> [Data in this exercise]:
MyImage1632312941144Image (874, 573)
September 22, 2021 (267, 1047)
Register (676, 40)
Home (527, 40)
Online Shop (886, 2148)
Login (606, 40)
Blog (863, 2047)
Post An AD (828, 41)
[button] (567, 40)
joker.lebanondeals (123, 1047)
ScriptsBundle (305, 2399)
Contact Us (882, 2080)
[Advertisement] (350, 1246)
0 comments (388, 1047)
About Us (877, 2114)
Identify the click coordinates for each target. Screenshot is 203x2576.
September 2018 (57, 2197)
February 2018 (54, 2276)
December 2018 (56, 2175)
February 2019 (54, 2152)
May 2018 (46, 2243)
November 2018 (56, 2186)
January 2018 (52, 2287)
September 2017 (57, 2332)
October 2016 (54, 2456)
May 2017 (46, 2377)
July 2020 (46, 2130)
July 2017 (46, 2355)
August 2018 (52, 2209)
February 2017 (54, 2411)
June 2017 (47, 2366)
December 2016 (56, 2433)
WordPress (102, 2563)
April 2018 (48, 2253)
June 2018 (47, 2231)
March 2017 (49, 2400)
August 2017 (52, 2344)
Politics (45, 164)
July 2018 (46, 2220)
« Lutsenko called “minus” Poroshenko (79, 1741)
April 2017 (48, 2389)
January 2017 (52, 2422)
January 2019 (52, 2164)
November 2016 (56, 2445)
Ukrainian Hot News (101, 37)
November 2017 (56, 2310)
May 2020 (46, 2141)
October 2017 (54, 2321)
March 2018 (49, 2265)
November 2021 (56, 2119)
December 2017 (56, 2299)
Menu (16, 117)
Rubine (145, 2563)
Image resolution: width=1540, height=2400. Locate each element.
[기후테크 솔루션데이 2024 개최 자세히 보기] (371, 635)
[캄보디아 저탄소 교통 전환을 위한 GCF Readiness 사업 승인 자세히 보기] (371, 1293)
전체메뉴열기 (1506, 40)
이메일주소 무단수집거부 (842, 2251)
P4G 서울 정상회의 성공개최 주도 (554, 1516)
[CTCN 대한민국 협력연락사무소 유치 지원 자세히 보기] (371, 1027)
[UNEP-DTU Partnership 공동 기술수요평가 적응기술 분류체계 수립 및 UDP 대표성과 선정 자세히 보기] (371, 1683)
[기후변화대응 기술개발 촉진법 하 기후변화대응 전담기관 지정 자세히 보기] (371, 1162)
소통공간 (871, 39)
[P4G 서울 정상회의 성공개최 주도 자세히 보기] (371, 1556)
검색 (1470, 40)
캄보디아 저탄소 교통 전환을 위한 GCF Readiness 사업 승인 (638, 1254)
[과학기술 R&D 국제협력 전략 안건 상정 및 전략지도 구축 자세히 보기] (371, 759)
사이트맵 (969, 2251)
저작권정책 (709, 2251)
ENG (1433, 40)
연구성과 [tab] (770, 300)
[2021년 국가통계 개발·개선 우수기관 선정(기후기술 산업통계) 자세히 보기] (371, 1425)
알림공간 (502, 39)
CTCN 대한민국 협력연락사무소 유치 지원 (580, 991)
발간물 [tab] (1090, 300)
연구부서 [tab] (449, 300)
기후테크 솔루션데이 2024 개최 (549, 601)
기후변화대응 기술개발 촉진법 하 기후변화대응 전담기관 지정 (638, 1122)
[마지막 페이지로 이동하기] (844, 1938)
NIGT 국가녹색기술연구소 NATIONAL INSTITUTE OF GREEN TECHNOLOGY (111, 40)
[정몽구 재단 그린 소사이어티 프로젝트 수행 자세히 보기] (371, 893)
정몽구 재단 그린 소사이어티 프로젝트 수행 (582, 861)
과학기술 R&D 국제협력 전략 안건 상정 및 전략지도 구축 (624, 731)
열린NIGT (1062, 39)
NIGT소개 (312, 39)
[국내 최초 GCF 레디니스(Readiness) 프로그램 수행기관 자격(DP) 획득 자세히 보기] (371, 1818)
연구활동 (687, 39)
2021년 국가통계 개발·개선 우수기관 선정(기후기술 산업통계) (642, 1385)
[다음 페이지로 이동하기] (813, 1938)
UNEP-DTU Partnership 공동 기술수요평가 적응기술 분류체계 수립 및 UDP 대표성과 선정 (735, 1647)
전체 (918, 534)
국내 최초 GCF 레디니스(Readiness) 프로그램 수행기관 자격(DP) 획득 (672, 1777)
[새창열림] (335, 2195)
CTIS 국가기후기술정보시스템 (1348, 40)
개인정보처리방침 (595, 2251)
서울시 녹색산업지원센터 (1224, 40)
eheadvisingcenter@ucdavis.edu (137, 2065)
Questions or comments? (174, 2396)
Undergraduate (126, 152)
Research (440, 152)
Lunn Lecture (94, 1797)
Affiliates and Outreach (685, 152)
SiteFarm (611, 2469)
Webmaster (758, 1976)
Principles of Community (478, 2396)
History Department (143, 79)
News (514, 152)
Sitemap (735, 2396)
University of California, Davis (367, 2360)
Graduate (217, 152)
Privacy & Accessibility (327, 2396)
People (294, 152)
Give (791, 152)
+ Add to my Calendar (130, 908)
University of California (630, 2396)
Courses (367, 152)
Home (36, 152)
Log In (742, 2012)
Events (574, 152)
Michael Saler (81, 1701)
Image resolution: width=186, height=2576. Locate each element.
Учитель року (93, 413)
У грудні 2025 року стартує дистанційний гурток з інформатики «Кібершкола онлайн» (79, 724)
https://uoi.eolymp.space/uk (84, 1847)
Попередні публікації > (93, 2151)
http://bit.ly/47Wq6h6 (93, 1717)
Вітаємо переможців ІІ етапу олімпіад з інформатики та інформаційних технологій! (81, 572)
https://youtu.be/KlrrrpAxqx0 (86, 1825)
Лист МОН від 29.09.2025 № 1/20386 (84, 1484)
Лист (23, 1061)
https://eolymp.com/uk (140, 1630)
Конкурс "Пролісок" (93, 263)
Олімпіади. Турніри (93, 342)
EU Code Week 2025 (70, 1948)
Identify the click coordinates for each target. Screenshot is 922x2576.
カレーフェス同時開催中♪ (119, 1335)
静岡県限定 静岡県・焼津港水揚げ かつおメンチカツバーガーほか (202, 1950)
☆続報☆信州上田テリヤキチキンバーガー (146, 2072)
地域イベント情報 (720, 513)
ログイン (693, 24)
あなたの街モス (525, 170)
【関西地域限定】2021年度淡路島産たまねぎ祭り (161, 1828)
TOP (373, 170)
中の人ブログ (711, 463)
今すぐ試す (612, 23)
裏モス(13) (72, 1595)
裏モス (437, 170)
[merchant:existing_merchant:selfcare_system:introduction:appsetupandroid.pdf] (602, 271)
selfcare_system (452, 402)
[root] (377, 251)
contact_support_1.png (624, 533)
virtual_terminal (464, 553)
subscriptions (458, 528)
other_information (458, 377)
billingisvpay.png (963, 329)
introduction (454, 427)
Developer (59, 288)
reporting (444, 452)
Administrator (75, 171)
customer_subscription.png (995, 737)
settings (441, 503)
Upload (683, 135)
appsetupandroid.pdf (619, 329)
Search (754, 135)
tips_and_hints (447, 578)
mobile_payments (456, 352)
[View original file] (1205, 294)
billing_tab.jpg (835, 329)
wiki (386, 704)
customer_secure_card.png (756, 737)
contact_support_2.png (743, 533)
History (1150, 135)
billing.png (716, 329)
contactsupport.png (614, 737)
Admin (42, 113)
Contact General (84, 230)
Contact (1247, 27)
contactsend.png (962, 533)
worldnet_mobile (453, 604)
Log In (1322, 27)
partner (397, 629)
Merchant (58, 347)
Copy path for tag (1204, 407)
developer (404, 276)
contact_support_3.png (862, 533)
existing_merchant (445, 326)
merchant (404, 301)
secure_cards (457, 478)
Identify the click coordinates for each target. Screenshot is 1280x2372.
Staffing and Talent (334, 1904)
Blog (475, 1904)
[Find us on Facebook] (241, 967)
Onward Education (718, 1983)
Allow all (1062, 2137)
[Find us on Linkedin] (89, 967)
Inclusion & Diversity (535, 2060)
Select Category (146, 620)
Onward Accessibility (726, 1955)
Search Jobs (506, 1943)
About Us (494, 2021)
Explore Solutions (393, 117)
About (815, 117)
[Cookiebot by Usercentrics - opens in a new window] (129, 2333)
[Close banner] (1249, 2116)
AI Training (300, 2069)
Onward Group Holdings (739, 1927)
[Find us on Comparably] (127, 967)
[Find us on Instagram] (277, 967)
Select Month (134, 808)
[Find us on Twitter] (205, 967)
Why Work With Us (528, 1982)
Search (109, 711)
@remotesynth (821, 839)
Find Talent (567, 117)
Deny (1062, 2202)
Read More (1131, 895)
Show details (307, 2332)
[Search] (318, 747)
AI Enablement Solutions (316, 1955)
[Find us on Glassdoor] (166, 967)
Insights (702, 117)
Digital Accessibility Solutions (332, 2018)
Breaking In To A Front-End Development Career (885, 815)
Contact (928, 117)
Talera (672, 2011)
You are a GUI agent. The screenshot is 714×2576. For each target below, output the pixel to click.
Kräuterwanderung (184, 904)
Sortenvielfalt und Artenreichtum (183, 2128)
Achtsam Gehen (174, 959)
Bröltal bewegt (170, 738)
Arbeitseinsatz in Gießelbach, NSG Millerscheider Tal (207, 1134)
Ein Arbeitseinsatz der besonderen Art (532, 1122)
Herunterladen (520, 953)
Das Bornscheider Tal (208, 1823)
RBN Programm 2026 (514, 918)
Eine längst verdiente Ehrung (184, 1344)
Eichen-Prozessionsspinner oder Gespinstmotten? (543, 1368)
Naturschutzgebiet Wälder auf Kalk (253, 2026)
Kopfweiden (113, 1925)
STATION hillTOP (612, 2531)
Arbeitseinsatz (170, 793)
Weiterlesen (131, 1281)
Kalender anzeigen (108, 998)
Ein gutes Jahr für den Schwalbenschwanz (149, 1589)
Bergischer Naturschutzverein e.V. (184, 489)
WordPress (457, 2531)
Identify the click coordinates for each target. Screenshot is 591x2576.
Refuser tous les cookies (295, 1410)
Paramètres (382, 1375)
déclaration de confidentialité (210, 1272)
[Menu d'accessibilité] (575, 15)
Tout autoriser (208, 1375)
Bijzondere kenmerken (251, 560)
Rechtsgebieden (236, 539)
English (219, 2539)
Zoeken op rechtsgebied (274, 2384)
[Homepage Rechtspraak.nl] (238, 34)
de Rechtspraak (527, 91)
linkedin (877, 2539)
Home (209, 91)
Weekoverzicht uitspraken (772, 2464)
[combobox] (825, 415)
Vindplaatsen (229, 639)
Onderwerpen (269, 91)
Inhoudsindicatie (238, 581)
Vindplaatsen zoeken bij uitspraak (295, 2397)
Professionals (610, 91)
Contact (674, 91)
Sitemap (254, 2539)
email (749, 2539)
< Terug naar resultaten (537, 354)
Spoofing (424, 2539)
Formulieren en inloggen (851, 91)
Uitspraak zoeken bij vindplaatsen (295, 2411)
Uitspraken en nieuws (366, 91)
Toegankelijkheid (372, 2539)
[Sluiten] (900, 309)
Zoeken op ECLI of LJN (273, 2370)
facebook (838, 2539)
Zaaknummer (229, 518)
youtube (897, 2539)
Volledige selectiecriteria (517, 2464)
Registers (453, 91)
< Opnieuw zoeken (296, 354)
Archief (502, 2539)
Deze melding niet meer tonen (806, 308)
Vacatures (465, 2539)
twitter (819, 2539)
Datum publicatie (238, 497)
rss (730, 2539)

> [Task goal]:
Note how many lines in the material hold the word "Onward", and give that number with nothing added.

> [Result of this exercise]:
3